*PASAJE MOSTRADO*.
⟨

Entonces ¿para qué diablos escribo este blog? Respuesta: Por la delicia que se experimenta al ver las torpes letras que dan vida a los veleidosos pensamientos que se agolpan en mi cabeza cada vez que muy de madrugada –única ocasión que tengo de hacerlo- elaboro esta tira semanal. Claro que esto tiene tres condimentos: la tremenda vitrina que ofrece este portal en Colombia y el exterior; la posibilidad de ser uno mismo su propio editor (antes había sido columnista de otros medios y allí uno no sabia cuando le publicaban ni nadie garantizaba que todo saliera como uno lo había preparado) y, lo más importante, por el chance de conocer de primera mano y casi instantáneamente, la opinión de los lectores. Y conste que no me refiero aquí a las tres tías y los dos adorables primos que no fallan en sus elogios sino a los más objetivos lectores: los críticos tanto de ocasión, como de profesión. Estos últimos son los más disciplinados; buscan y rebuscan en procura de un gazapo ortográfico, de un lapsus calami, de un error histórico o incluso de una falla sintáctica y si ello no se da –cuestión poco probable- optan por atacar el nombre de la columna, el seudónimo o la foto misma que aparece en el perfil del blog. Si. Todo eso hacen, pero lo más importante es que NOS LEEN; es decir, cumplen el propósito integral del escribir, esto es: ser leído y –de ñapa- lo mejor; obtener una respuesta con la prolijidad y la inmediatez que Conrad y Kipling jamás soñaran.

⟩

*REQUISITOS*.
Según el pasaje sobre el blog, ¿qué fallas buscan los críticos de profesión en la columna? Enuméralas todas.

*MATERIAL PROPORCIONADO*.
⟨

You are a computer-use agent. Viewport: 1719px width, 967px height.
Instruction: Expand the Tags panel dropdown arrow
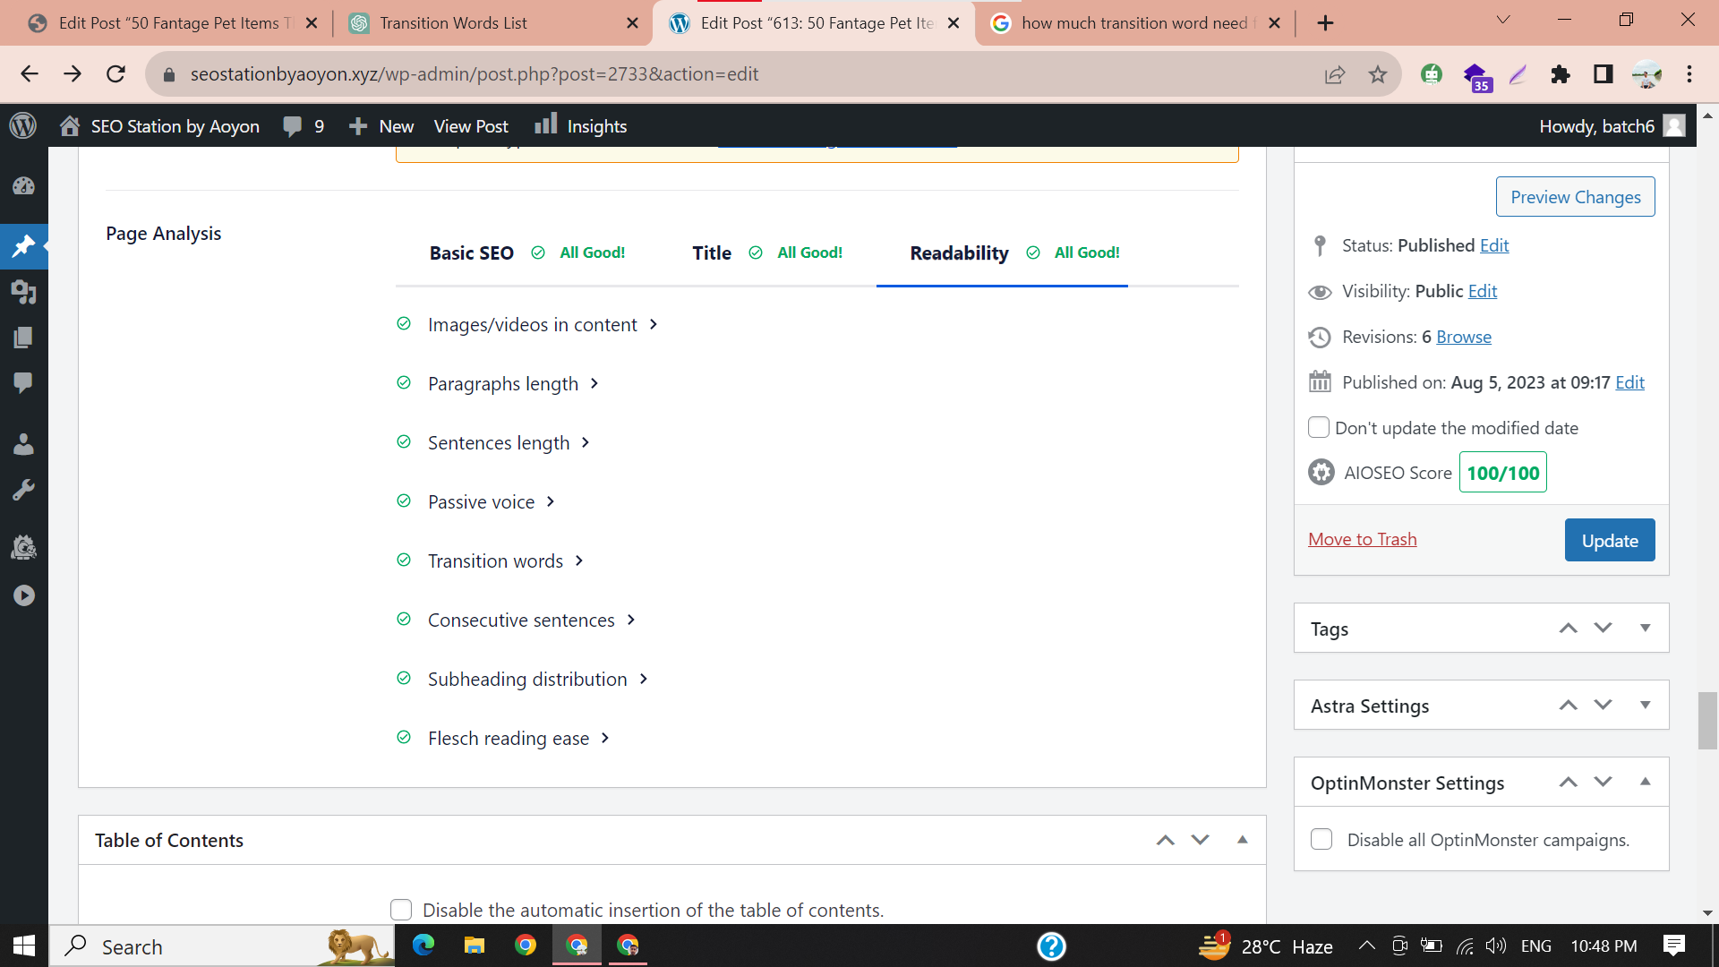click(x=1645, y=628)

⟩

*RESULTADO*.
Los críticos de profesión buscan un gazapo ortográfico, un lapsus calami, un error histórico y una falla sintáctica.